I completely understand! I'm always thinking up new projects, largely because I have so little time to work on actual projects  It's a great way to keep the brain lubricated, even if you can't put all of the ideas into action.


----------



## TOOLMASTER (Feb 26, 2016)

IDEAS GET EXPENSIVE..


----------



## Billh50 (Feb 26, 2016)

Problem is my project list keeps growing and very little gets done.


----------



## Silverbullet (Feb 26, 2016)

My list has grown to such size I'll have to live and work till I'm 110 years old, I added a couple years in case I slow down a little in forty years or so.


----------



## pineyfolks (Feb 26, 2016)

I was in a wheelchair for 3yrs. Talk about having projects popping out of your head. Between my ideas and the ones I found on this forum I'll be busy for ever.


----------



## TOOLMASTER (Feb 26, 2016)

My last idea cost me over 1200.00 to build..but it is cool


----------



## kd4gij (Feb 26, 2016)

All of my projects get finished Before they even make it to the list. No! really they do .













Ya right!!!!!


----------



## kvt (Feb 26, 2016)

Problem is for each project you need a new tool or something, then you wind up with more projects for that one as well.   OK,  I'm a tool junkie


----------



## Ulma Doctor (Feb 26, 2016)

ideas are gifts,
sometimes you share them,
sometimes you accept them,
sometimes you give them away.


----------



## Mark_f (Feb 26, 2016)

Every time I get an idea or see something I like, I have to build one.
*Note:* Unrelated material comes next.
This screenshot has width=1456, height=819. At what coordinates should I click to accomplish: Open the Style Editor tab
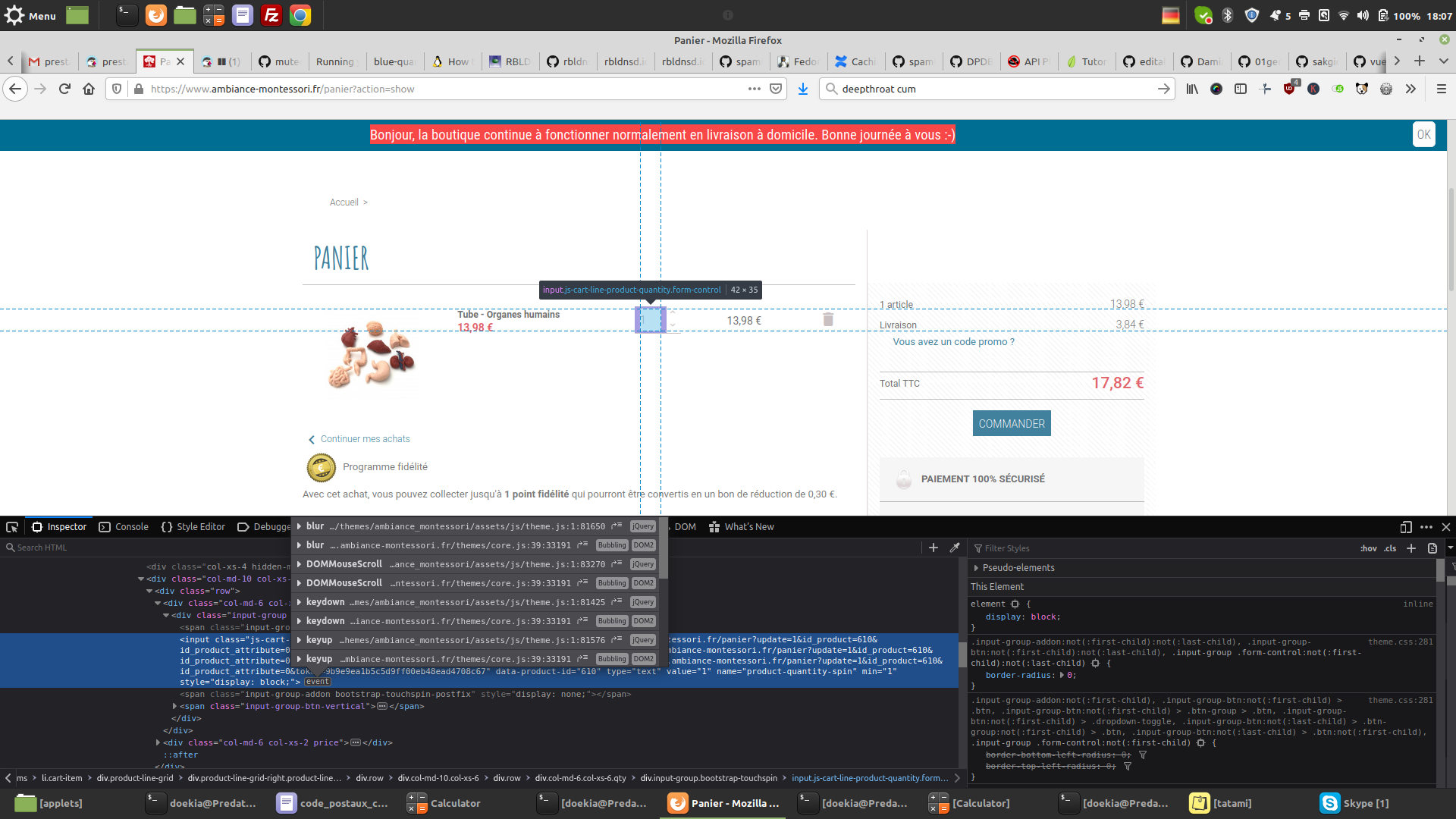[193, 527]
It is hard to keep up with my brain,  but I try........That is why I'm always building two or three things at the same time. But that darn list just keeps on growing.


----------



## tertiaryjim (Feb 26, 2016)

My imagination and the ideas on the forum have been working a number on my brain. It'll take me another year, or more at my pace, just to get my broken/ crappy machines working
to reasonable tolerances and the project list of tools to make just to do the projects I want will take three or four more.
Not certain if I should be smiling or crying.


----------